A deflationary spiral, however, can have a devastating impact on the economy, especially on the financial sector. This is the Fed's worst fear: that contracting credit causes falling asset prices, in turn causing a further contraction of credit. Any hint of that would force the Fed to print money at a rate matching the Bank of England.

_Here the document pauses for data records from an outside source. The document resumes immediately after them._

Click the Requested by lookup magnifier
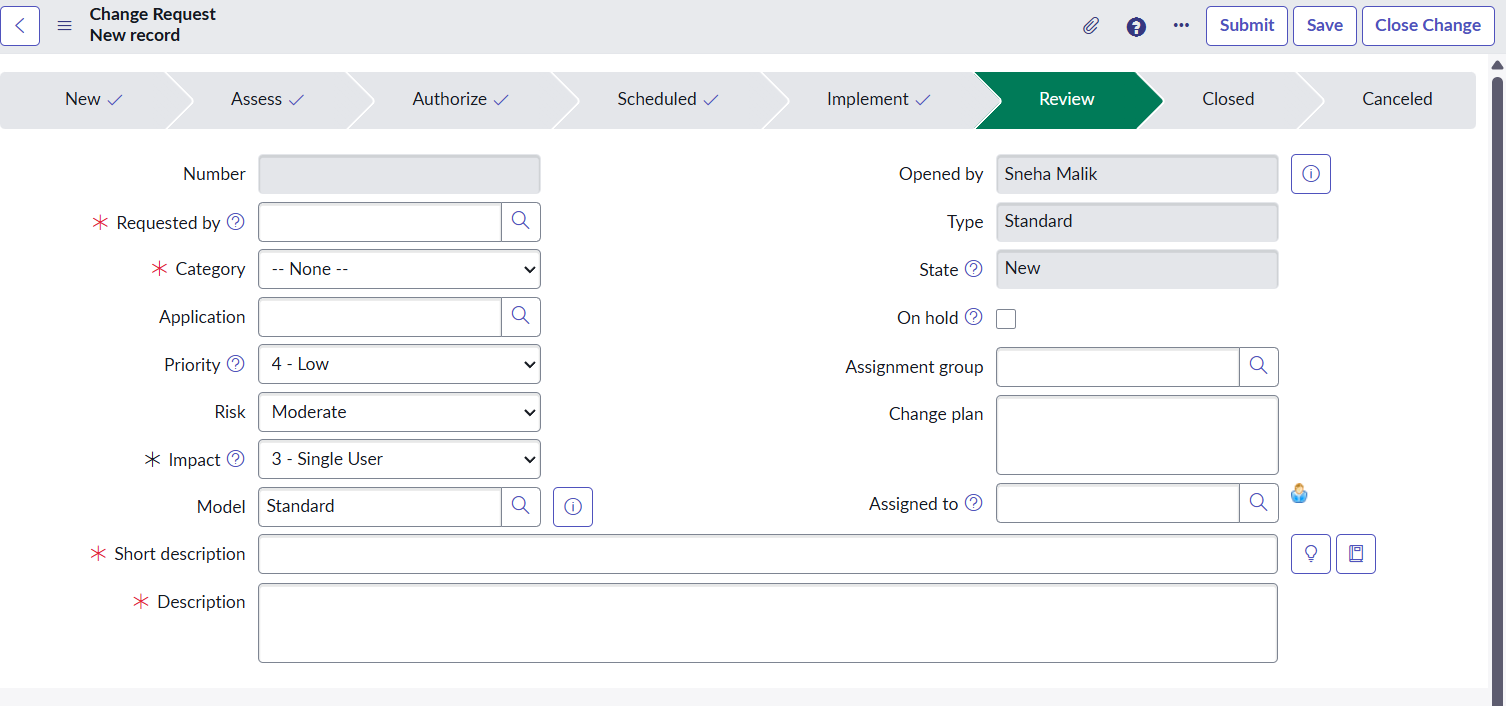(x=520, y=222)
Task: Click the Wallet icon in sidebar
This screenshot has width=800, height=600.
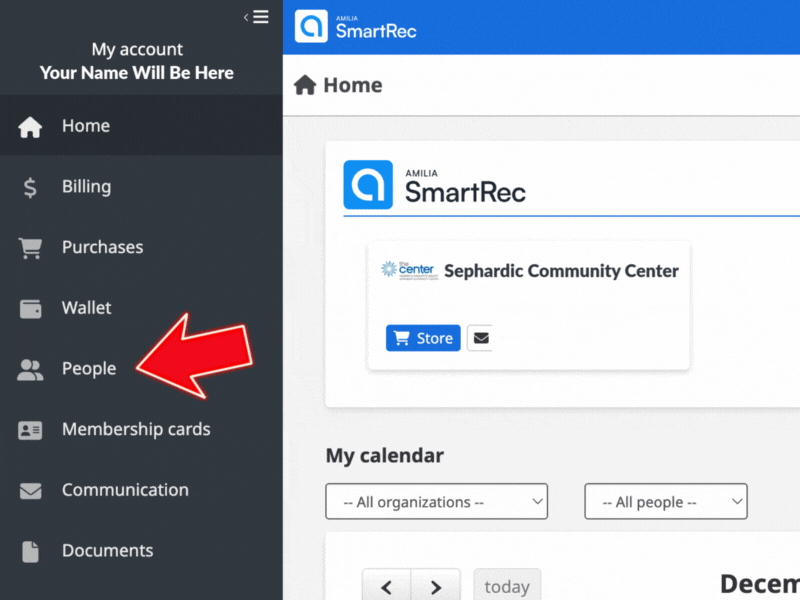Action: pyautogui.click(x=31, y=309)
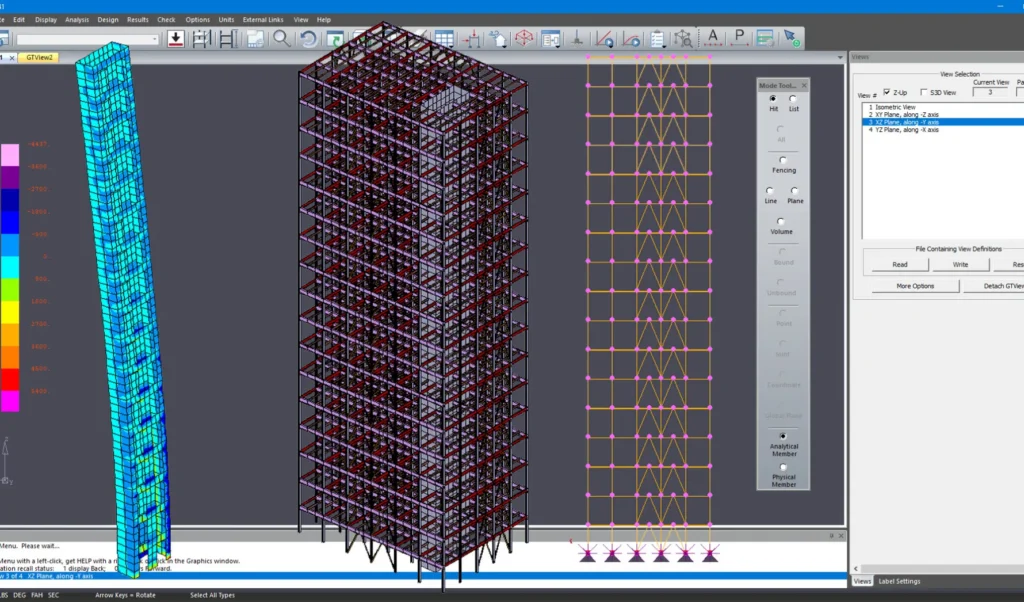Choose the Volume selection mode
This screenshot has width=1024, height=602.
pos(781,222)
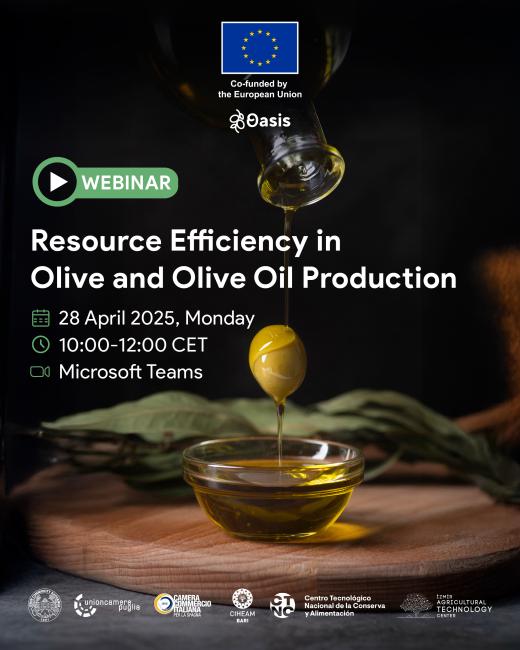The width and height of the screenshot is (520, 650).
Task: Open the Unioncamere Puglia logo
Action: (x=107, y=606)
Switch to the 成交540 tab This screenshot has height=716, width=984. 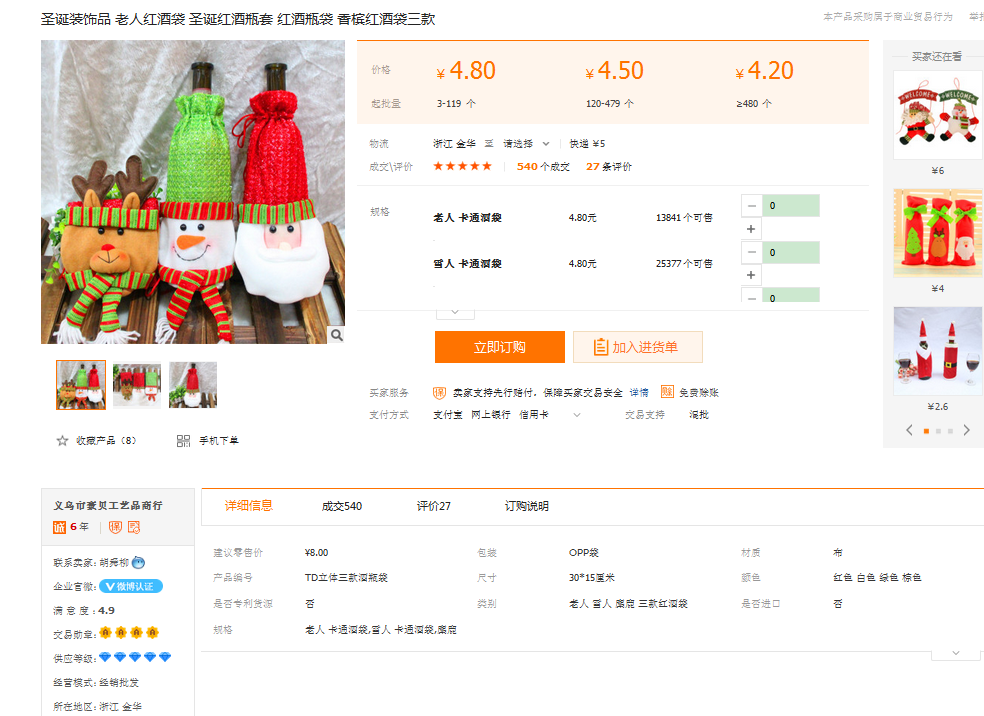pyautogui.click(x=342, y=506)
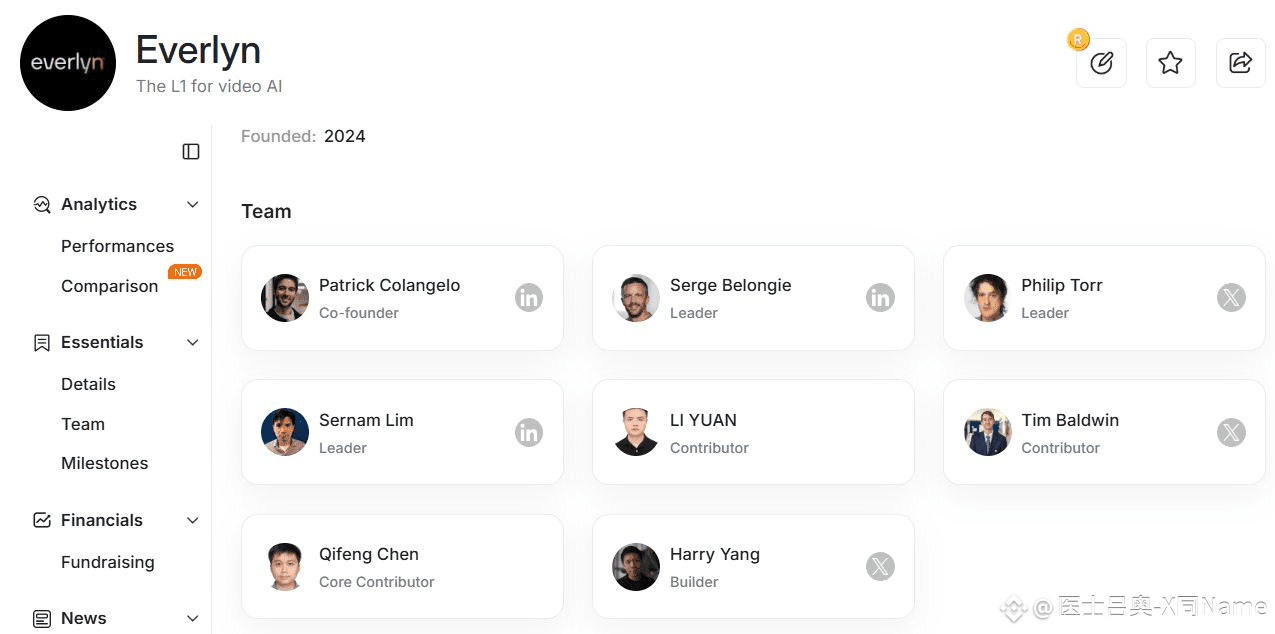Open Serge Belongie's LinkedIn icon
Screen dimensions: 1275x634
pos(880,298)
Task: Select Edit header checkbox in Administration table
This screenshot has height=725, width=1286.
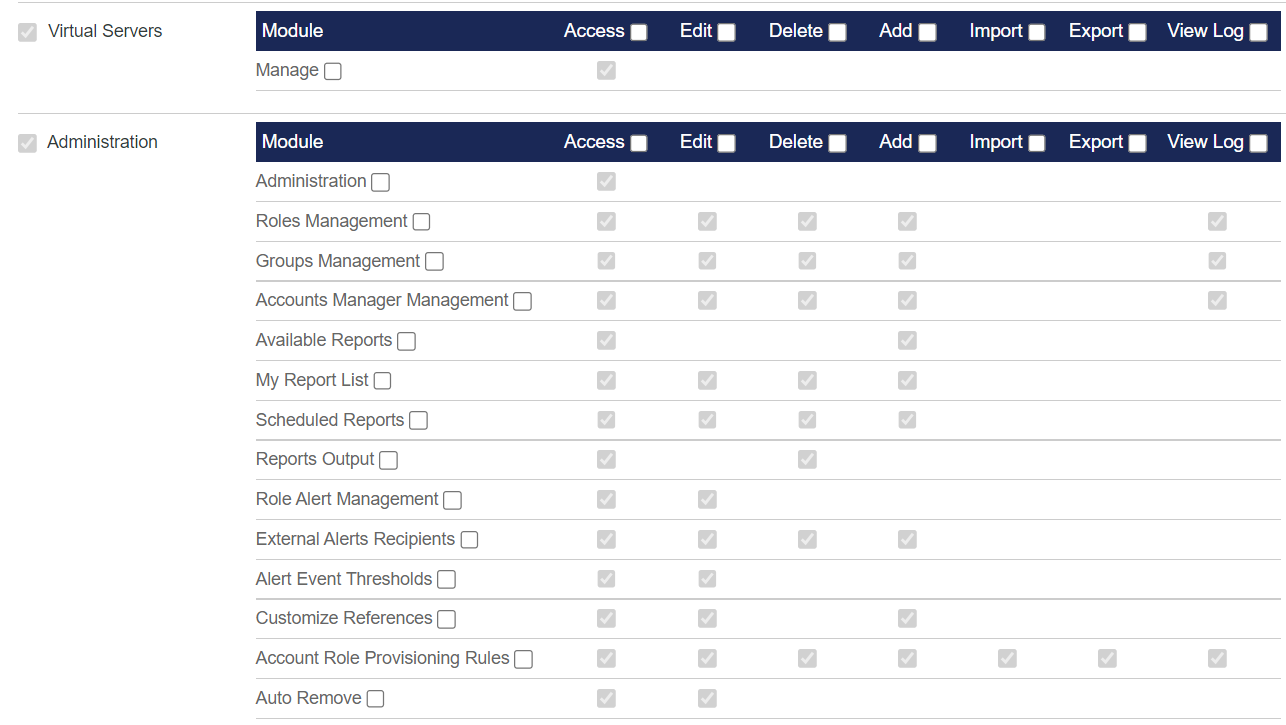Action: (x=726, y=143)
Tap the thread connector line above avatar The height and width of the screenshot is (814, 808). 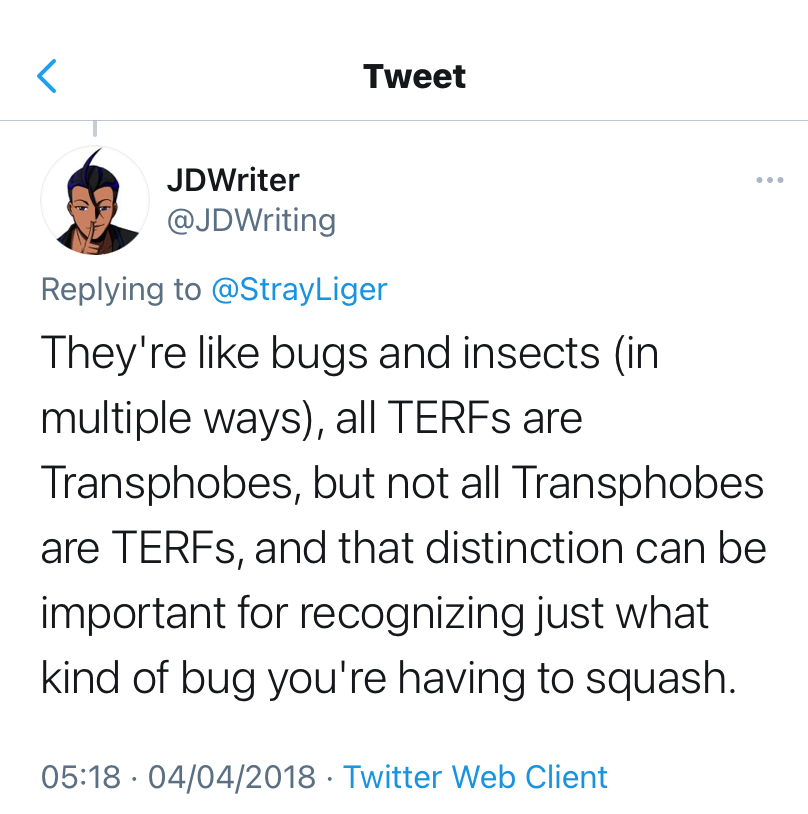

Signs that the Fed will be forced to debase the currency would send the price of gold soaring, while indications that a deflationary spiral has been averted would lead to a decline in demand for gold.

US Dollar Index

The US Dollar Index is consolidating below the 80 level. Recent TIC data indicates that China and Japan are buying large amounts of US treasuries — in effect supporting the dollar. Reader Gilles from Canada pointed out the sharp decline in daily trading range over the past month, illustrated by falling average true range below. Declining volatility may reflect an easing of pressures that built up before the recent fall or a move by central banks to support the dollar at this level. Either would indicate a lengthy period of consolidation, with future direction signaled by a breakout and rising volatility. Retreat below 78 would offer a target of 74* and signal stronger gold and oil prices, while recovery above 80 would warn of a primary up-trend and weaker gold and oil prices.

US Dollar Index

* Target calculation: 78.5 - ( 83 - 78.5 ) = 74


Spot gold is consolidating in a triangular pattern below resistance at $1000. Breakout below short-term support at $930 would test primary support at $900, while recovery above $970 would test $1000. In the long term, breakout above $1000 would signal a primary advance to $1100*, while failure of support at $900 would test the November low of $700.

Spot Gold

* Target calculation: 1000 + ( 1000 - 900 ) = 1100

Gold miners often act as an advance indicator of gold direction. The Market Vectors Gold Miners Index [GDX] is headed for a test of its lower trend channel. Breakout below $35 would warn that the primary trend is reversing — a bearish sign for spot gold. Declining Twiggs Money Flow (21-day) warns of selling pressure.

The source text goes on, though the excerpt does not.